Cost of Corrosion – Waterways & Ports
In the United States, 40,000 km (25,000 mi) of commercial navigable waterways serve 41 states, including all states east of the Mississippi. Hundreds of locks facilitate travel along these waterways. In January 1999, 135 of the 276 locks had exceeded their 50-year design life. U.S. ports play an important role in connecting waterways, railroads, and highways. The Nation’s ports include 1,914 deep water (seacoast and Great Lakes) and 1,812 along inland waterways. Corrosion is typically found on piers and docks, bulkheads and retaining walls, mooring structures, and navigational aids. There is no formal tracking of corrosion costs in these structures. Based on cost numbers obtained from the Army Corps of Engineers and Coast Guard, an annual corrosion cost of $0.3 billion could be estimated. It should be noted that this is a low estimate since the corrosion costs of harbor and other marine structures are not included.

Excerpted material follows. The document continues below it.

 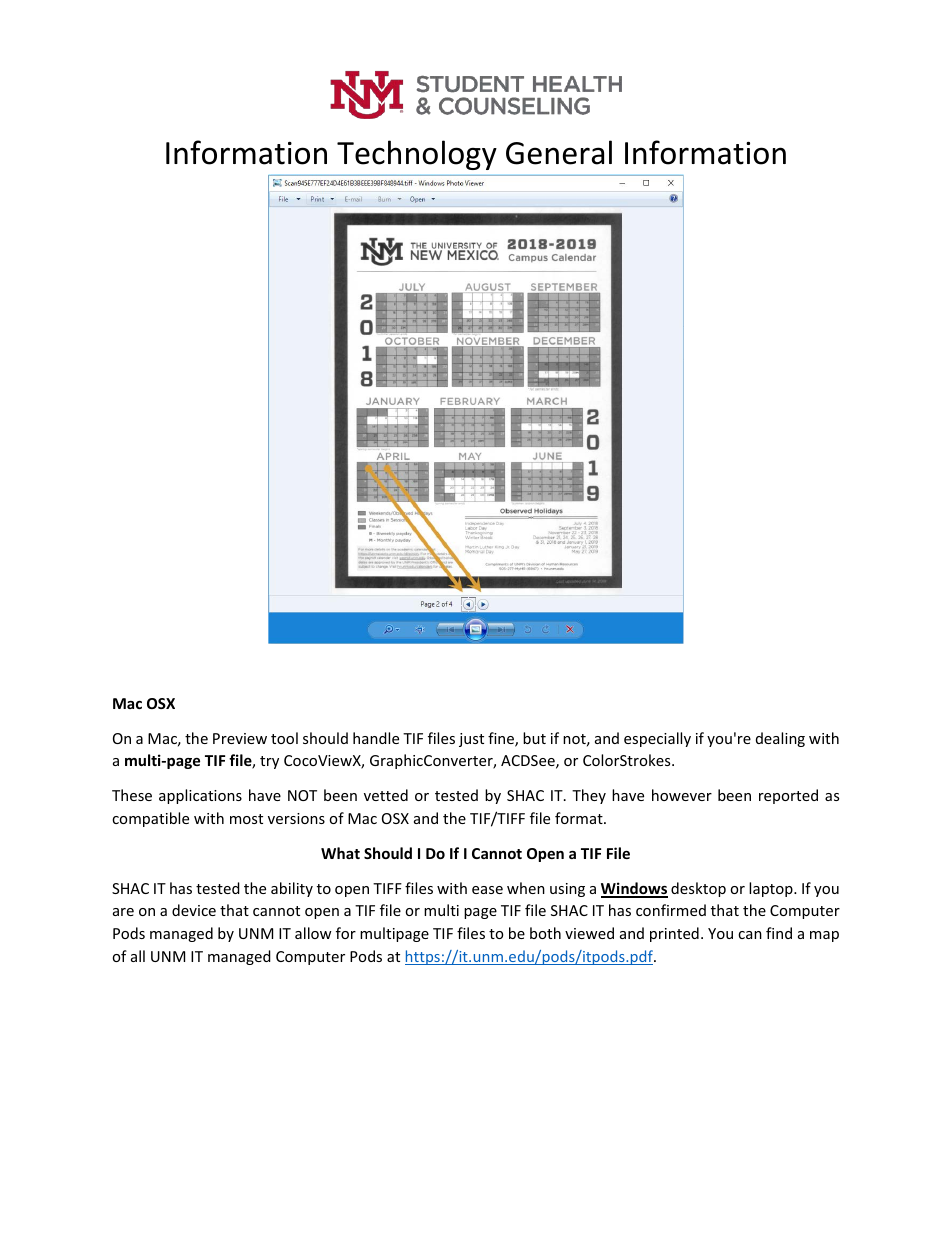 What do you see at coordinates (534, 738) in the screenshot?
I see `but` at bounding box center [534, 738].
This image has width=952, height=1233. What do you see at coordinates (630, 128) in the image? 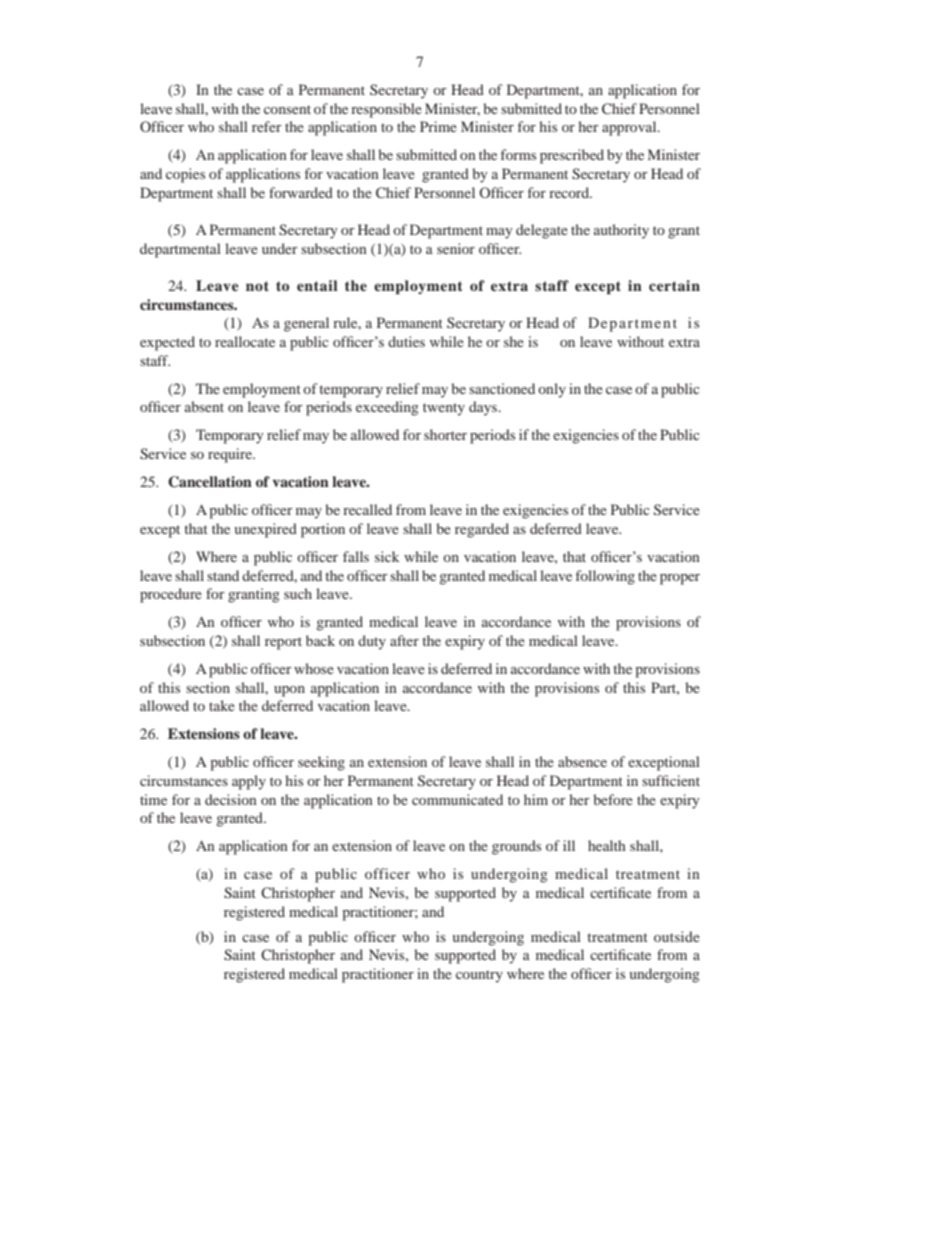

Corrosion is typically found in piers and docks, bulkheads and retraining walls, mooring structures, and navigational aids. There is no formal tracking of corrosion-related costs. The Army Corps of Engineers estimated annual corrosion-related cost on locks and dams to be approximately $70 million at five percent of the operation and maintenance budget of $1.4 billion. Because of the aging of the structures, however, high replacement costs are anticipated, due in part, to corrosion. The annual corrosion cost of ports and waterways owned and/or operated by public port authorities is estimated at $182 million.